1. The point for decision in this second appeal is whether a tarwad family arrangement, set out in the karar Ex. C, was intended to confer and did confer on the appellant power of management of the property set out in para 2 thereof after the death of the person who was then the Karnavan of the tarwad.
2. On the date of Ex. C, 10-11-14. one Eravi Moosad, the father of the present appellant, was the karnavan and respondent was the anandarvan. The document was signed by Eravi Moosad, by the respondent, by the appellant and by other members of the tarwad. In para 2 it directs that certain powers of management over certain properties of the tarwad are conferred on the appellant, No limit for the period of his management is stated. Eravi Moosad died on 19th July 1915. The appellant contends that as there is no limit put to the period of his management, he is entitled to remain in enjoyment until another family karar puts an end to his management. The respondent contends that the death of the karnavan put an end to the operation of Ex. C and that, as he has succeeded as karnavan, he is entitled to resume management of all the tarwad properties. The trial Court found in favour of the appellant and the lower appellate Court in favour of the respondent.
3. As noted, Ex. C fixes no limit to the period of the appellant's management. Prima facie then the appellant would be entitled to remain in management till the karar is suspended. But it is contended for the respondent that the usual canon of interpretation of documents does not apply to such tarwad karar and a ruling in Re Cheria Pangiachan v. Unnachalam : (1917)32MLJ323 is called in aid. It is there stated by one of the learned Judges that a family karar entered into by a tarwad with the consent of the de jure karnavan falls to the bound on the death of the de j ire karnavan, and the next de jure karnavan is not bound by the restriction imposed on his predecessor except perhaps when he himself has agreed in that karar to be bound by those restrictions whenever he succeeds to the sthanam. The same view is reiterated in Chindan Nambiar v. Kunhi Raman Nambiar  41 Mad. 577 The legal theory is explained in Karunakaran Menon v. Kutti Krishna Menon  5 M. L. W. 511 to be this, that, as it is the karnavan alone who has. the right to manage, such a delegation of powers of management is his act only, and the assent of the other members of the tarwad as evidenced by their subscription to the karar, is merely an assent to the delegation of his powers by the karnavan and no more, except perhaps also a means by which they might restrain the karnavan from subsequently cancelling the delegation. They cannot therefore be said to be then signing away any rights which may come to them on the death of the karnavan, but are merely consenting to the then karnavan delegating some of his powers to to some one else. Such delegation would ipso facto cease on the death of the karnavan who delegated. Respondent, therefore, could not by Ex. C delegate any powers to the appellant because he had none, and the karar therefore does not affect any rights to which he succeeds on the death of the karnavan who had by it delegated his powers. As at present advised I am not prepared to differ from this interpretation of such karars and am not prepared to differ from the lower appellate Court in its interpretation of the legal effect of Ex. C.

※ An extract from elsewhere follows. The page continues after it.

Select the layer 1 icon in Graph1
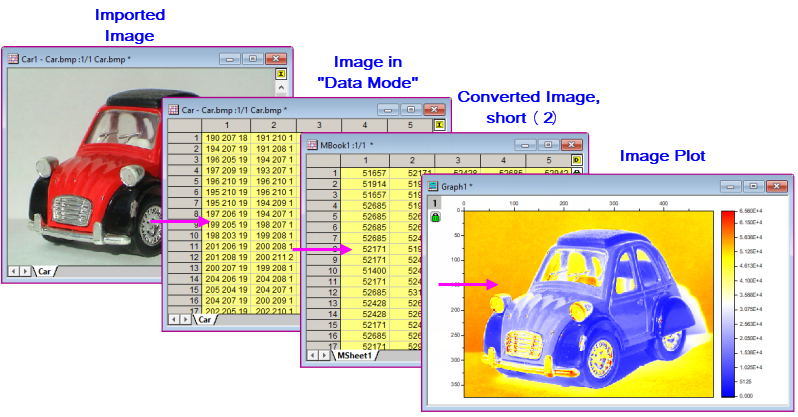This screenshot has height=417, width=798. pos(434,202)
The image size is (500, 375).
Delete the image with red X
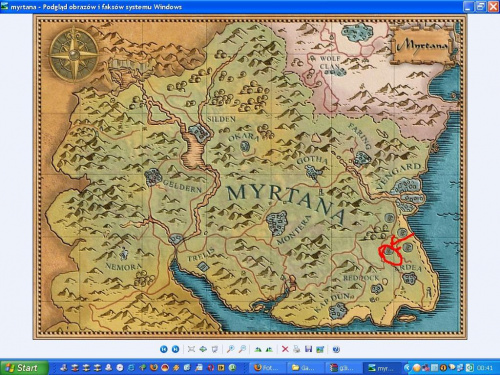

4. It is argued further that the respondent has by his conduct shown that he did intend by Ex. C to transfer to the appellant the powers mentioned in para 2 thereof, even when he himself came into the office of karnavan. Certainly on the death of Eravi Moosad he made no attempt to assume the powers of karnavan. According to his own document Ex. Q he consented to the appellant retaining the powers given him under Ex. C and he has even by a power of attorney Ex. T-given him further powers over property not covered by Ex. C. On the other hand, he has on several occasions, as admitted by the trial Court asserted his right as karnavan. He has evidently been shilly shallying over his rights. But in any case it appears to me that Ex. C cannot be interpreted to imply that such renunciation as the respondent made in that document could be revoked by him except by means of a fresh family karar. In Ex. C so far as he renounced anything, he renounced only personal expectations, a renunciation which did not require the consent of the whole tarwad to make it good, and such renunciation would be open to revocation by him alone, a revocation which in its turn would not require the ratification or consent of the other members of the tarwad.
5. In these circumstances I see no reason to interfere and dismiss this appeal with costs.